What makes this such a remarkably timed ruling is that on Monday, a mere 24 hours earlier, Trump was trying to revise his position on abortion. Taking credit for undermining a 50-year precedent in the nation, the GOP all-but-proclaimed presidential nominee said the issue should be left up to the states. Trump worded his latest standing on abortion with the unstated wiggle room for more draconian action should he be allowed to sit in the Oval Office again. But on Tuesday, he was pulled right back to the epicenter of the abortion storm and the fact he is responsible for the incredible damage he unleashed over abortion. The Arizona Supreme Court used the Dobbs case that Trump is so proud of, a ruling that rejected a federal right to abortion, in repeatedly citing it as a rationale for their state ruling.

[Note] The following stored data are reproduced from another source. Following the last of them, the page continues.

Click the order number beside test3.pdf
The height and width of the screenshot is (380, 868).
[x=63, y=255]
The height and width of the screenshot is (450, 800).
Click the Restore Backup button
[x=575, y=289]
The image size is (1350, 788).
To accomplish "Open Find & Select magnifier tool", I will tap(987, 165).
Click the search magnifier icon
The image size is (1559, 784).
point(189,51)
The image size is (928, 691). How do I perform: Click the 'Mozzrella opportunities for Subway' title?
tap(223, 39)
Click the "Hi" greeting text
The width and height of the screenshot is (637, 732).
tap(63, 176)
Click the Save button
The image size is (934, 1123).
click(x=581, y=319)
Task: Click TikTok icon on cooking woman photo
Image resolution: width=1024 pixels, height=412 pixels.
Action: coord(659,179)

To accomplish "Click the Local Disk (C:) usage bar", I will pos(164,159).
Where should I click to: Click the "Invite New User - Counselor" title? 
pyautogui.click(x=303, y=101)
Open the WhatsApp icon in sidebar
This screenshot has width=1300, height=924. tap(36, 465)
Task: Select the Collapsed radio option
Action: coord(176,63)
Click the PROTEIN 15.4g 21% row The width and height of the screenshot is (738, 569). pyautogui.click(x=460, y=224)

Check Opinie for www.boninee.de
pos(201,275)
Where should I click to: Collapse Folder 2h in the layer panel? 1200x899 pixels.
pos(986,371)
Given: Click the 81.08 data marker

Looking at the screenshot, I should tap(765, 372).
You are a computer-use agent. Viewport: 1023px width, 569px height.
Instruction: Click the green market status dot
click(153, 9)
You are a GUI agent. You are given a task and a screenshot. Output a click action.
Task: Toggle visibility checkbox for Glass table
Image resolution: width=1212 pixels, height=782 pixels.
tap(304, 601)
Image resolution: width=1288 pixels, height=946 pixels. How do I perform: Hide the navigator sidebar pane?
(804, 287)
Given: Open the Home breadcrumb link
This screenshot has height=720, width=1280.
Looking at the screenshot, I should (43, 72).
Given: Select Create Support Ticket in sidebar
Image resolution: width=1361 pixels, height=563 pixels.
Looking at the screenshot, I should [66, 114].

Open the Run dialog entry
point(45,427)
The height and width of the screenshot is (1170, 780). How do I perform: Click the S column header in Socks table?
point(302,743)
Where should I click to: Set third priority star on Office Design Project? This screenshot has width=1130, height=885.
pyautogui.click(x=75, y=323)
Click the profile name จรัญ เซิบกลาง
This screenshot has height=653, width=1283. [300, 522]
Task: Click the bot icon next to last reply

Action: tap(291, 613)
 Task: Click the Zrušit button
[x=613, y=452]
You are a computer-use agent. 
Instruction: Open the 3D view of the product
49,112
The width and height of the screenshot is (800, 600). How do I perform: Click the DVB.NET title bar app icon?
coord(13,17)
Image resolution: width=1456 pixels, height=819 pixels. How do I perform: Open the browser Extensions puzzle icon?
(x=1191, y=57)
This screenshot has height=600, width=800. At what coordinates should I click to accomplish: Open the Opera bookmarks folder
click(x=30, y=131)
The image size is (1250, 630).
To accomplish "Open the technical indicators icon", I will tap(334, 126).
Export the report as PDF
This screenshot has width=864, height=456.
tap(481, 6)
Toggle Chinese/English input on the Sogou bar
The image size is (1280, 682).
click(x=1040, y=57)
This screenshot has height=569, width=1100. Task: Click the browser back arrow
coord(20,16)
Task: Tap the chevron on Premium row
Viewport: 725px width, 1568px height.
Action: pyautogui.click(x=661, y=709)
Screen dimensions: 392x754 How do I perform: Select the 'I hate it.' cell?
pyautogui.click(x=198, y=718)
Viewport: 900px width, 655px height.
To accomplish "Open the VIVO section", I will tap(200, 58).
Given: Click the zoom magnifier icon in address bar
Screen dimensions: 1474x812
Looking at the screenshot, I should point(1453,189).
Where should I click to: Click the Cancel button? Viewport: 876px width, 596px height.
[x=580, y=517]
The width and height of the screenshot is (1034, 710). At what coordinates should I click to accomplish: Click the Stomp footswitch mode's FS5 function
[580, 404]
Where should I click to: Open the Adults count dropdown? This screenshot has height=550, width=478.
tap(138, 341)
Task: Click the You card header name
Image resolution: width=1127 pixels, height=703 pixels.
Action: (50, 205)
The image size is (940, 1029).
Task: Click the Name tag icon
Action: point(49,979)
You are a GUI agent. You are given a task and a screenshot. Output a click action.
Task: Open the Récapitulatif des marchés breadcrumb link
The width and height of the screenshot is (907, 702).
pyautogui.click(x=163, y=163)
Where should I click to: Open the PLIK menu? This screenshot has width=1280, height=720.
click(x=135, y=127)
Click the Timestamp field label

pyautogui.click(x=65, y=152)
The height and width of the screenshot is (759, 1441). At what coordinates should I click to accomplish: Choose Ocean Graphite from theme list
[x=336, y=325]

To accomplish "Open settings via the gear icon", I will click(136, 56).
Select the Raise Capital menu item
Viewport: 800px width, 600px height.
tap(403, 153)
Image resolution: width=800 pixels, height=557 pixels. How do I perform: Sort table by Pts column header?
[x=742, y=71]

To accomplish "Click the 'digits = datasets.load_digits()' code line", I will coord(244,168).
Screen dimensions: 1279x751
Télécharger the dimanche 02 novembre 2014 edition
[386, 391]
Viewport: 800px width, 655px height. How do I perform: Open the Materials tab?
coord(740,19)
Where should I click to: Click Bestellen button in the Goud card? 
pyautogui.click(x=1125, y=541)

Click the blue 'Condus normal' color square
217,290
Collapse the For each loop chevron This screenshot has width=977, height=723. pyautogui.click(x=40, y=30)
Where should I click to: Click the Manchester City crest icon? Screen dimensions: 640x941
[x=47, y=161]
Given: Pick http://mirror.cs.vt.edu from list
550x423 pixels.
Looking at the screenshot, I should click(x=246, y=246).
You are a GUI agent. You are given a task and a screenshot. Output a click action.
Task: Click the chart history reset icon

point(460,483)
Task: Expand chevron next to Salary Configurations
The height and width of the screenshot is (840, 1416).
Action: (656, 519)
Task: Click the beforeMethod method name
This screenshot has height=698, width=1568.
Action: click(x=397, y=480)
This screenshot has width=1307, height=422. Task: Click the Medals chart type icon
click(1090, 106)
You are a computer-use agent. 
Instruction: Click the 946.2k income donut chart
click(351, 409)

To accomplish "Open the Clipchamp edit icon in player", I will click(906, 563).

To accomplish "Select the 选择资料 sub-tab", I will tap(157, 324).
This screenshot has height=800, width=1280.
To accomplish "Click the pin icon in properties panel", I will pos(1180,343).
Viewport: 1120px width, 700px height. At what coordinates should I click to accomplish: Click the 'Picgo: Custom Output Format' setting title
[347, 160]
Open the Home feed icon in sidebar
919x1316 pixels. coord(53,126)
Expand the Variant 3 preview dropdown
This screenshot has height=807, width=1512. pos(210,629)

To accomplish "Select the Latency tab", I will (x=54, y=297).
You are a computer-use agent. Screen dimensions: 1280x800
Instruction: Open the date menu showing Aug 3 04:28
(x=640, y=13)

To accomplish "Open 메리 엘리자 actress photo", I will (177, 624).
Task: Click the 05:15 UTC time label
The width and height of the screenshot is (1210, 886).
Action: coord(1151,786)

Politicos know full well that Arizonans are going to have the final say on this matter, an issue that every poll in the nation shows that the vast majority falls in the pro-choice camp. That also, obviously, includes Arizona. There is a requirement for the collection of 383,923 signatures of support for constitutional amendments in Arizona, and already they have over 500,000 signatures. (Advocates for Arizona for Abortion Access are steadier at the helm in amassing signatures than the recall attempt efforts by Trump forces in recalling Wisconsin Assembly Speaker Robin Vos.) The proposal protects abortion rights through the 24th week of pregnancy. Voters would be asked to permit abortions past that point to “protect the life or physical or mental health” of the mother. The measure would also prohibit any law penalizing a person who helps someone get an abortion. But, cutting to the core of the issue the proposed amendment states clearly in words that even the most strident Trump supporter can grasp, “Every individual has a fundamental right to abortion.”

This amendment has legs, and the GOP fears its repercussions. Recall the women in Kansas? Women in Ohio? The women vote in the off-year Virginia elections? The Wisconsin State Supreme Court race in April 2023? I would bet my entire Elvis LP collection on a robust and highly energized Democratic turnout in Arizona shutting down both Trump and his seriously deluded side-kick and GOP senate candidate Kari Lake.

The GOP could not do more to assist Biden and congressional candidates this year if they sat down and plotted it out on the back of a bar napkin. The President was able to hit the nail with snap and vigor today by saying within minutes of the Court action, “This ruling is a result of the extreme agenda of Republican elected officials who are committed to ripping away women’s freedom”. But I must say, the best line of the day came from Biden campaign spokesperson Ammar Moussa who delivered this summation. “This is what leaving it to the states looks like”. How more accurately and concisely can it be stated?

At the end of the day, Trump and his fellow Republicans are the biggest losers in this political storm. His base will be fed the usual nonsense of wild rhetoric and they will react in their typical fashion. It appears that women in Arizona will continue to have access to abortion services in the short term as the state already agreed not to enforce the ban for 45 days. But come the fall elections the anger over this ruling will be what leads throngs of voters to cast ballots in Arizona.

I am not worried about the bet over the Elvis LPs.